[Extracted records]
========================================================================

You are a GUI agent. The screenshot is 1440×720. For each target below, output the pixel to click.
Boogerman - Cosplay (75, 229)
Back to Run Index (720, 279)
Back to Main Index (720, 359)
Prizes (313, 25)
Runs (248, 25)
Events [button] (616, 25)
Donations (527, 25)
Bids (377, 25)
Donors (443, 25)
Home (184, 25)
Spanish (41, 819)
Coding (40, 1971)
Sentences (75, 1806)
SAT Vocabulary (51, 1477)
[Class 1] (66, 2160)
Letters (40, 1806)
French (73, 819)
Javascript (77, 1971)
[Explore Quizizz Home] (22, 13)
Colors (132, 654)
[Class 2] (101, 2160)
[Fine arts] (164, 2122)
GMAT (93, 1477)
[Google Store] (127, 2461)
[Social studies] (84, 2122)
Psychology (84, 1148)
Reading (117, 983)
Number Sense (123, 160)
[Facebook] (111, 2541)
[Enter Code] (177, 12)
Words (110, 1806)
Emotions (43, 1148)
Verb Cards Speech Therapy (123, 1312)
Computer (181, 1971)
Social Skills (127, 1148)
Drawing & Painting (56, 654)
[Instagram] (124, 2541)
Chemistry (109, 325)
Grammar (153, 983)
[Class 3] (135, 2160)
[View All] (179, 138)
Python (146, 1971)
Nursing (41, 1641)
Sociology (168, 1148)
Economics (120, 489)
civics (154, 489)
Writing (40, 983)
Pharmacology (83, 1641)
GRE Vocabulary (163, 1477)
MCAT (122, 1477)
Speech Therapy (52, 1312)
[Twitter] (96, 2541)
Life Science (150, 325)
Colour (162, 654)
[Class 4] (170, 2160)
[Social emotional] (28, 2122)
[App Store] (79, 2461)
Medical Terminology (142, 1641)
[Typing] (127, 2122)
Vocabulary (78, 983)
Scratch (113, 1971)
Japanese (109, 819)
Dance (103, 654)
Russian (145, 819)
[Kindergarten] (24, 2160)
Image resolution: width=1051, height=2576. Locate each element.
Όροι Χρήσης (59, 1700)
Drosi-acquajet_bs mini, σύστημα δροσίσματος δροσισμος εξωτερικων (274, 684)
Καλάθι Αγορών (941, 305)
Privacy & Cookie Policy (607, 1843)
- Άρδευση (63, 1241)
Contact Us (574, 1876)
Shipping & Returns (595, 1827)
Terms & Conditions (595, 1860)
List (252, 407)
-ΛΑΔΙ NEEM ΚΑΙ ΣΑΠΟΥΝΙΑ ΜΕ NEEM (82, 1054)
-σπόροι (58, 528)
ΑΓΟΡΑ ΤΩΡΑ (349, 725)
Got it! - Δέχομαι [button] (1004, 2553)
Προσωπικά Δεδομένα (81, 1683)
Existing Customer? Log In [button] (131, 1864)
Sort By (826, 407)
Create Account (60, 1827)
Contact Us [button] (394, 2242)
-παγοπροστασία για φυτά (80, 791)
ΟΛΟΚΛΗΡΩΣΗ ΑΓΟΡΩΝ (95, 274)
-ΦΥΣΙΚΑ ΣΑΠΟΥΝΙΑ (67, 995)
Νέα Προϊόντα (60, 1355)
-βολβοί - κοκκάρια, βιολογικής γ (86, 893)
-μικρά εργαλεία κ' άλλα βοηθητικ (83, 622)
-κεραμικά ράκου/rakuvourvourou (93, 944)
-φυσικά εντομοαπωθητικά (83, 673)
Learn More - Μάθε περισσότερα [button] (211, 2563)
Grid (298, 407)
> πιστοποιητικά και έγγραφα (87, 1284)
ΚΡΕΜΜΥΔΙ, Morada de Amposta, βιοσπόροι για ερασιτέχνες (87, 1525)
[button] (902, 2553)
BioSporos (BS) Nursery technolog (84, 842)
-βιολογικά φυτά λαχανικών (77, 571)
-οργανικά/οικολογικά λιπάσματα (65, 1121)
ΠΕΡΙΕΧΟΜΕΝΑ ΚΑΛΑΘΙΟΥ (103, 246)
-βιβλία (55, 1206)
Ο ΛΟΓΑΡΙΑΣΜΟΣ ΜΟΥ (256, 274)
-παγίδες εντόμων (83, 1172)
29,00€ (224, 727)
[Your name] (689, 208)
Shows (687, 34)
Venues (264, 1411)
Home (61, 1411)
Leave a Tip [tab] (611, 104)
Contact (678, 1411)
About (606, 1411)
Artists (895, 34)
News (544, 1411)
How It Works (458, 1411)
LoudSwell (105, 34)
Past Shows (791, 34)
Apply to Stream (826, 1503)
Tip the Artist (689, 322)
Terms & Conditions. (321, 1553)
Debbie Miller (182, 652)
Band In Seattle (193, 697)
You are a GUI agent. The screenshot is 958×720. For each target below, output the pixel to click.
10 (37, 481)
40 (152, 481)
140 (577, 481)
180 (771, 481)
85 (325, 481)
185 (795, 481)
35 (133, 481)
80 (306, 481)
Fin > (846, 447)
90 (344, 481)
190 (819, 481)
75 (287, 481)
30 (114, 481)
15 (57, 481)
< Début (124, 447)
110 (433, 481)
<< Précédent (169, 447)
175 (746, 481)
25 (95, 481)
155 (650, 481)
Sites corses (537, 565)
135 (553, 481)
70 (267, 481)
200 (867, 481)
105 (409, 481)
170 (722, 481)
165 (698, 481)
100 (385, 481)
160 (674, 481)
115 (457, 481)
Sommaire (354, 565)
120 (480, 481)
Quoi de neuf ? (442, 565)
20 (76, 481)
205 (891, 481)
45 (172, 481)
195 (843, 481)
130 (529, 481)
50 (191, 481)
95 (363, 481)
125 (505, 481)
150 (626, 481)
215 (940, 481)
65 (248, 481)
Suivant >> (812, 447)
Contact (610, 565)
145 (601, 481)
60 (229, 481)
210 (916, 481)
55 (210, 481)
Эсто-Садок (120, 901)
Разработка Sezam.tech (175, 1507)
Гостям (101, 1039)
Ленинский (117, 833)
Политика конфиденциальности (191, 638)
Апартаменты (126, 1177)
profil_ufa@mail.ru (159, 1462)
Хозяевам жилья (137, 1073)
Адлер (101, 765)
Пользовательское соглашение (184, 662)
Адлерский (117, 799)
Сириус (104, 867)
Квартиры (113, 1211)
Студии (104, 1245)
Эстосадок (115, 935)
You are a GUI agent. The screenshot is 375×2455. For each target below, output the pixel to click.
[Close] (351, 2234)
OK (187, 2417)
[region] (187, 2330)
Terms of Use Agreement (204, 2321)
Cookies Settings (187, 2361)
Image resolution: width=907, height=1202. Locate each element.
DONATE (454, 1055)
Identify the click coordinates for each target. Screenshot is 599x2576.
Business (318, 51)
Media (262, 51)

========================================================================

■ **Aim**:
Update the material from its start through the line with "GRE Vocabulary (163, 1477)", changing "Chemistry" to "Physics" and leaving everything else unchanged.

■ **Response to the exercise**:
You are a GUI agent. The screenshot is 1440×720. For each target below, output the pixel to click.
Boogerman - Cosplay (75, 229)
Back to Run Index (720, 279)
Back to Main Index (720, 359)
Prizes (313, 25)
Runs (248, 25)
Events [button] (616, 25)
Donations (527, 25)
Bids (377, 25)
Donors (443, 25)
Home (184, 25)
Spanish (41, 819)
Coding (40, 1971)
Sentences (75, 1806)
SAT Vocabulary (51, 1477)
[Class 1] (66, 2160)
Letters (40, 1806)
French (73, 819)
Javascript (77, 1971)
[Explore Quizizz Home] (22, 13)
Colors (132, 654)
[Class 2] (101, 2160)
[Fine arts] (164, 2122)
GMAT (93, 1477)
[Google Store] (127, 2461)
[Social studies] (84, 2122)
Psychology (84, 1148)
Reading (117, 983)
Number Sense (123, 160)
[Facebook] (111, 2541)
[Enter Code] (177, 12)
Words (110, 1806)
Emotions (43, 1148)
Verb Cards Speech Therapy (123, 1312)
Computer (181, 1971)
Social Skills (127, 1148)
Drawing & Painting (56, 654)
[Instagram] (124, 2541)
Physics (109, 325)
Grammar (153, 983)
[Class 3] (135, 2160)
[View All] (179, 138)
Python (146, 1971)
Nursing (41, 1641)
Sociology (168, 1148)
Economics (120, 489)
civics (154, 489)
Writing (40, 983)
Pharmacology (83, 1641)
GRE Vocabulary (163, 1477)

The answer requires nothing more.